1. Field of the Invention
This invention is related to the field of integrated circuit design tools and, more particularly, to annotating stress parameters onto schematics in a hierarchical design.
2. Description of the Related Art
At current semiconductor fabrication process levels (e.g. 32 nanometer (nm) and below), the transistors in an integrated circuit “chip” are strongly influenced by the structure of the transistors, the nearby circuitry, circuit density, and the location of the transistors on the chip. The effects can be modeled by applying stress parameters to each transistor instance (e.g. a threshold voltage (VT) modifier and a mobility modifier). Unfortunately, the design flow only supports stress parameter annotation as part of a flattening process. That is, even though the design files, such as schematics, can have a hierarchical nature in which a higher-level design file instantiates a lower level design file (potentially multiple times), the hierarchy is first flattened into one larger database. The larger, flat database matches the layout of the chip, allowing the physical location (and corresponding stress parameters) to be identified.

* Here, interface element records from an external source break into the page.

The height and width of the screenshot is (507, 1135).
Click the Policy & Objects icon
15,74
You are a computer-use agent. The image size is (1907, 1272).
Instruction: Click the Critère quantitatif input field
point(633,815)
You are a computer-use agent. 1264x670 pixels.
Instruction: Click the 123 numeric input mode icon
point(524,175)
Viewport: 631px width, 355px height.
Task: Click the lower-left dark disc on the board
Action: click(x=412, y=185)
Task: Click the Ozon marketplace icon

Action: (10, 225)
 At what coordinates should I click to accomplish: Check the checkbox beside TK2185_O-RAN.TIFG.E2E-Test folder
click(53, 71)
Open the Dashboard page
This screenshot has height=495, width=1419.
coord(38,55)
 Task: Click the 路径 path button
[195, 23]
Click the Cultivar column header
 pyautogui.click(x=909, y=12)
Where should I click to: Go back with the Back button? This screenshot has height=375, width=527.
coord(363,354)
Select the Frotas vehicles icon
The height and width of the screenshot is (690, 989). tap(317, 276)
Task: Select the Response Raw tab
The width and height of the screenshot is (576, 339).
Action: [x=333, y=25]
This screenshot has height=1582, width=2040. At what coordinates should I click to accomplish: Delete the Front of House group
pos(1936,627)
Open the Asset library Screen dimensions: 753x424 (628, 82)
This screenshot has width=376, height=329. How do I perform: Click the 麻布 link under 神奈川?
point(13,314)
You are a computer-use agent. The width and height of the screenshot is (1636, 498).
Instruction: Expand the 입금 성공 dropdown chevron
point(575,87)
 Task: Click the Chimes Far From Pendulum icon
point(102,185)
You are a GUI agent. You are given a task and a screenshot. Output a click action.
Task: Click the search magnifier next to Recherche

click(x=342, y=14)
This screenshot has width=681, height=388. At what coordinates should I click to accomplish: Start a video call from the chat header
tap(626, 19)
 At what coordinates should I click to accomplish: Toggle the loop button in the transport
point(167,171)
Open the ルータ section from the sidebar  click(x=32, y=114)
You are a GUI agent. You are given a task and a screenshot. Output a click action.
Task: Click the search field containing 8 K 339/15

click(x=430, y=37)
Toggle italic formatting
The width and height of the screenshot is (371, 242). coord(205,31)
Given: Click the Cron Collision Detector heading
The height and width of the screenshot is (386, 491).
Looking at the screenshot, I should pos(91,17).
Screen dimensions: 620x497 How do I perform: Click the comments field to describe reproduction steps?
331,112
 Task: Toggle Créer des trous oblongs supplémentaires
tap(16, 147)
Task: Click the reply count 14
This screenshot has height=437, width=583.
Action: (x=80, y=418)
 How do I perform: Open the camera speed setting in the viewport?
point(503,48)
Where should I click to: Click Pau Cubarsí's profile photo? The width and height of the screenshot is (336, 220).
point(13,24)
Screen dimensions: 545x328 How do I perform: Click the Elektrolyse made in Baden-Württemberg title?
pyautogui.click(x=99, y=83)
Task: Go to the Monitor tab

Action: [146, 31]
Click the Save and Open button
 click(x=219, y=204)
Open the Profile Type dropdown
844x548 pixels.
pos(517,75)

For large designs, the latency to perform the stress parameter annotation is unacceptably long, leading designers to avoid it at higher levels in the hierarchy. Additionally, the flattening destroys the hierarchies, which makes it impossible to skip or black-box individual hierarchies. The underlying circuitry may have already been processed and need not be repeated. Furthermore, it may be desirable to skip some circuit hierarchies, which is not possible in the flat process.